A respectable, though less-than-capacity, crowd braved imminent storms to gather around the platform stage in the parking lot. They reveled in the talents of the heart of Texas Jazz & Blues Group and a bunch of swell hep cats. (Jazz lingo tossed in for pizazz.) While the band was still setting up, a toddler provided entertainment dancing to “Walk This Way.”
Gusting winds toppled music stands and plastic chairs. Players used numerous clothespins in an often futile attempt to keep sheet music in place.
The inimitable Bill Derrick, resplendent in black Area 51 T-shirt, pink, short-sleeved shirt, khaki shorts and loafers, introduced the first number, “News All Over Town.” They segued smoothly into the distinctive bluesy tones immediately identifiable as Bill Winters’ “Ain’t No Sunshine.”
Thanks were given to Marshall Law Office, Richard and Joanne Heady of Serenity Quilts of Many Colors and Frank and Marilyn Gendusa, major contributors.
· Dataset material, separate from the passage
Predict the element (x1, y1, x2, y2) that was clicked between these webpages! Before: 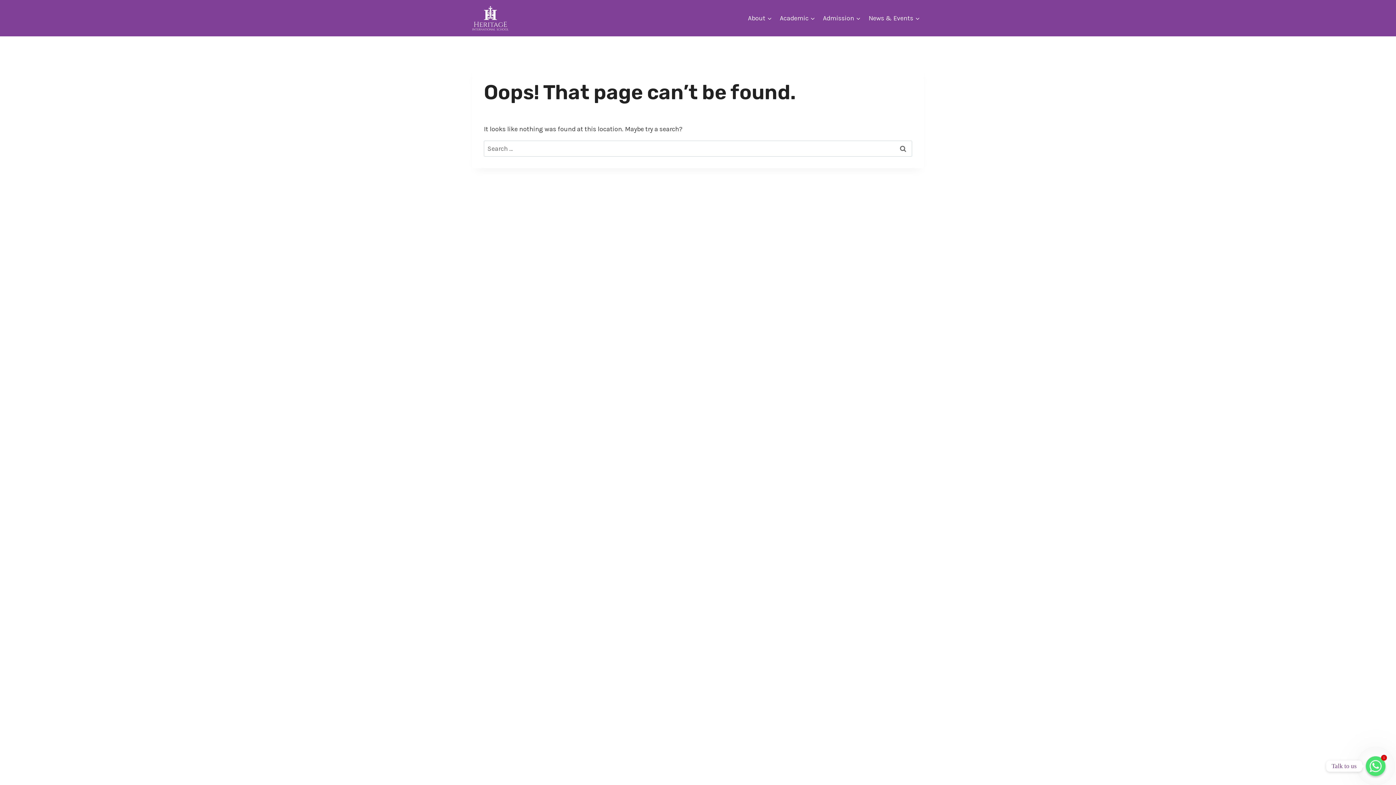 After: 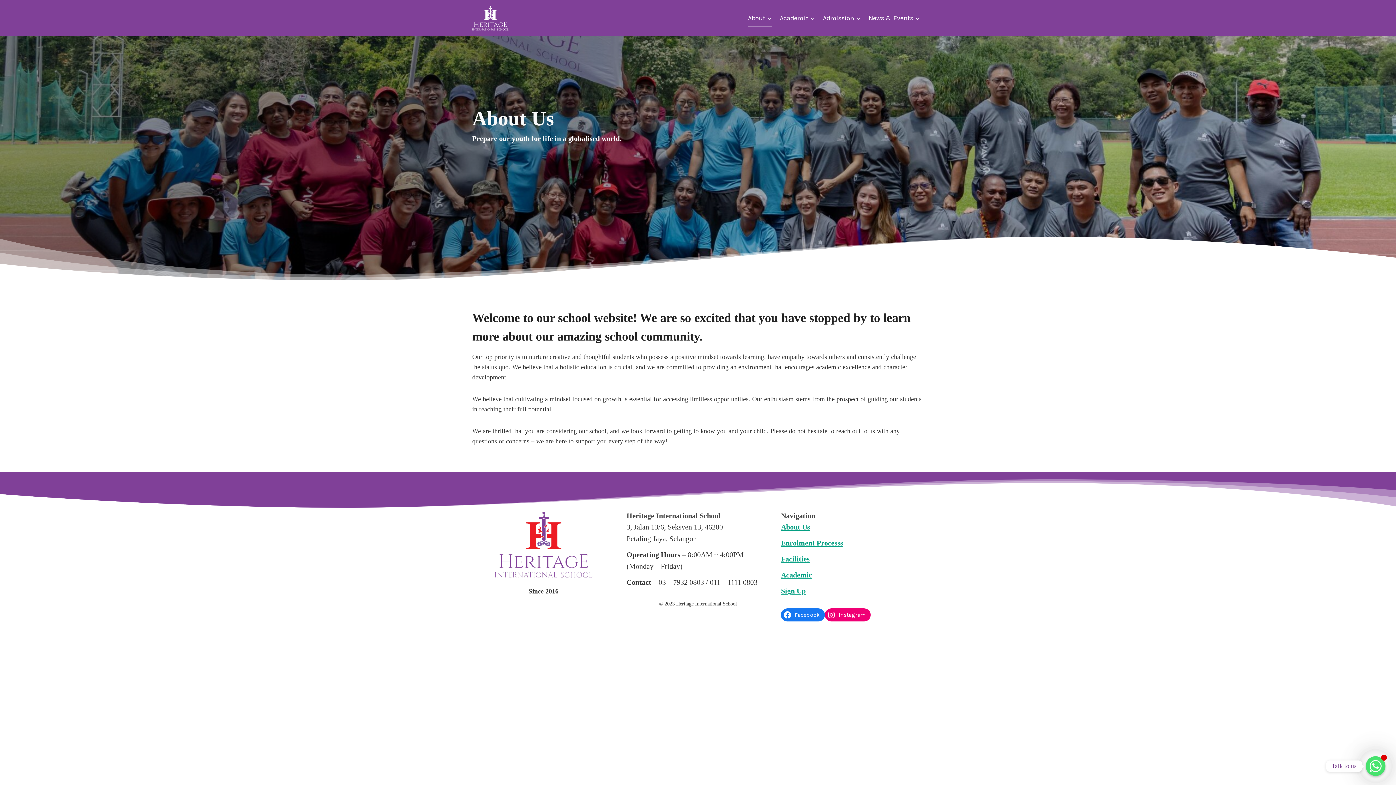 Action: bbox: (744, 9, 776, 27) label: About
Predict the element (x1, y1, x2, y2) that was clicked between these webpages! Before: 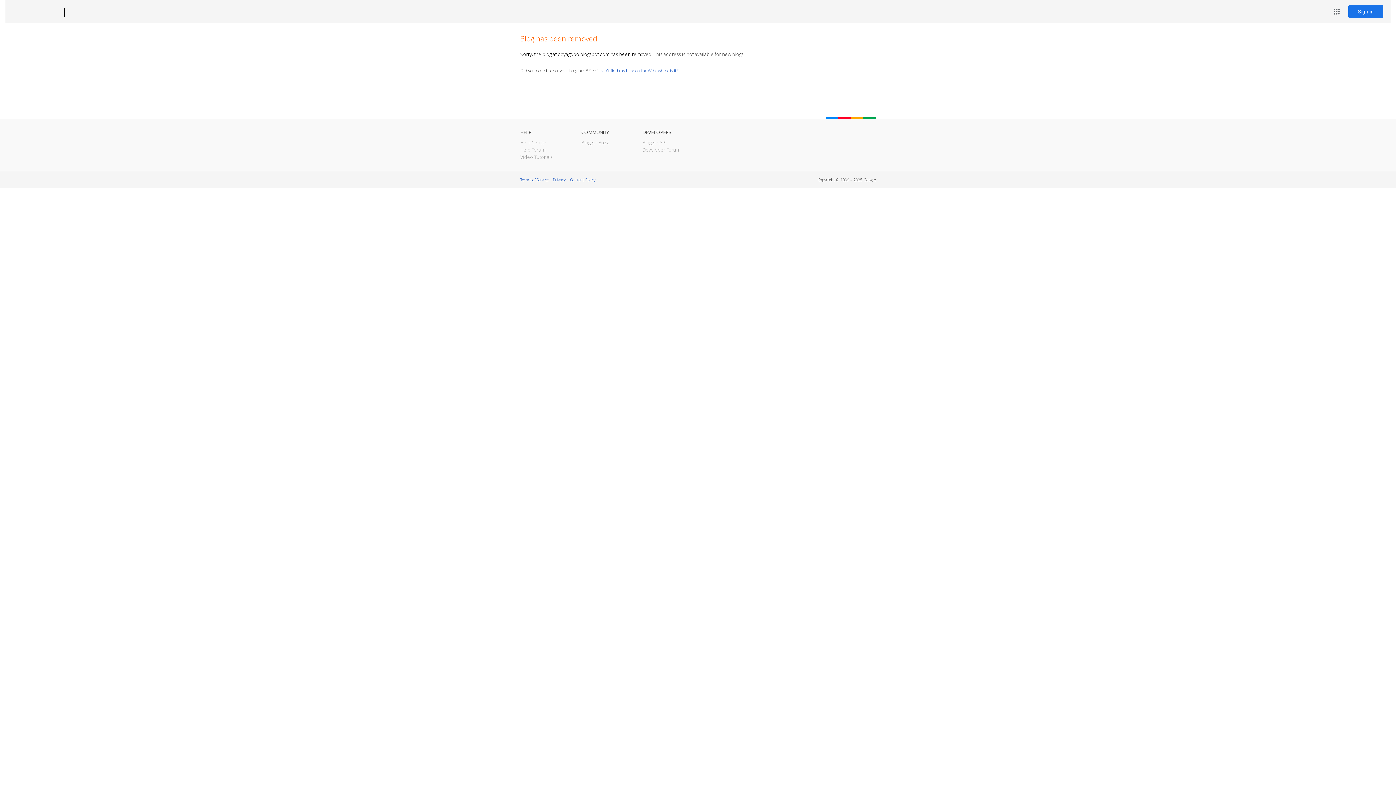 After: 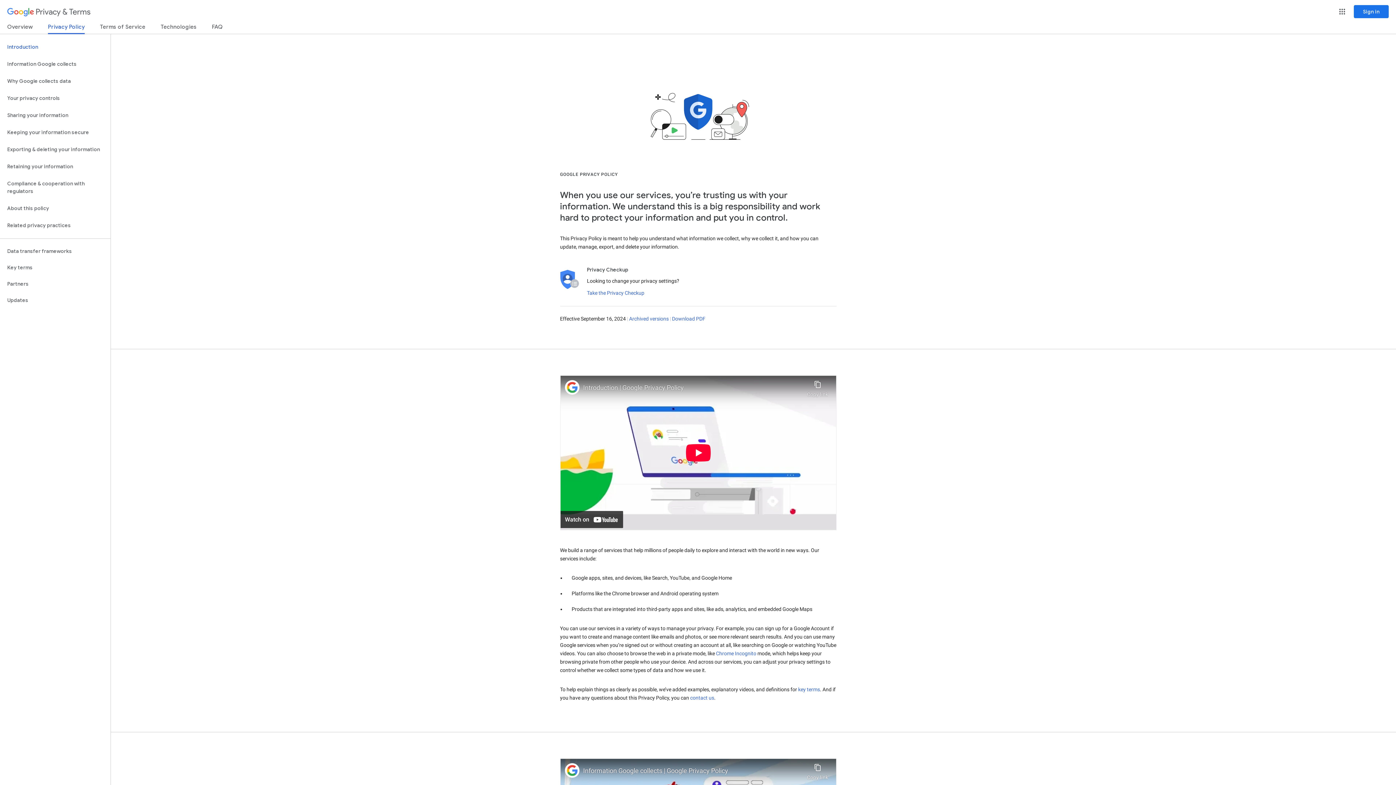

Paul Clark, vocalist, absolutely nailed the jazz sound on “Don’t Want to be Your Hoochi-Coochi Man No More.” The song was dedicated to Mrs. Gendusa, as it’s one of her faves.
Duke Ellington’s “Pyramid” evoked images of ancient Egypt, especially with the sand blowing around. The penultimate number was tender, seductive “Moonlight Serenade.” Closing the set, Jennifer Marshall joined the group, singing “Miss You So.”
Other members of the group were Bill Randall on bass and Butch (Mr. C) Crudgington, proudly sporting a Longhorns tee, on guitar.
Truman Farris and members of the Thomas family were welcomed with a round of applause. Dignitaries and notables on hand for the event included the mayor, council hopeful Missi Davis, Interim Chief Lance Sides, Randy Young and Wendy Ellis. A bunch of rescue workers showed up for awhile too.
Lost Creek took the stage. They’d have been “up a creek” if the lightning had been much closer. A “side of fries” should be potatoes, not guitar pickers. The sky turned orange and threatening but the crowd did not disperse. Their determination seemed vindicated; though the storm conditions didn’t exactly blow over, they abated considerably.
Halfway through the set, Brendan Weatherman announced that the Brady fire department had ponied up to the tune of $200, bring enthusiastic applause.
One of Lost Creek’s songs bore the title “You’re on Your Own Tonight.” The wonder was NOT being alone; we were a community bound in common purpose. The lovely “You’re Nothing Short of Beautiful” spoke of the assembly as a whole. Wrapping up the set, Lost Creek performed Weatherman’s composition, “Why Do I Love You Like I Do?” which Marshall said was one of her new favorites.
Next up, Wes Nixon, Jordan Minor and Jason Marbach. Light poles swayed, bulbs flickered and there was a loud “pop.” “We’re gonna make some noise or fry tryin’!” quipped Nixon. At 10 p.m. a canopy was erected to protect the amp system from the elements. Thunder rumbled as Marbach sang a song about rain. The song ended as the drops which began lightly now came in earnest.
Listeners sought shelter afforded by the covered deck, the set closed with due haste. Time to pack and go home, in my case, or to someone’s parents’ garage. Ah musicians, when they’re geared up, it takes time to unwind. It was a terrific few hours, even if no one played “Do You Wanna Rain Dance” or “Stormy Weather.”
People with good hearts got together to bring a ray of sunshine to the cloudy days still ahead for some members of the community. That’s what life in a small town is about.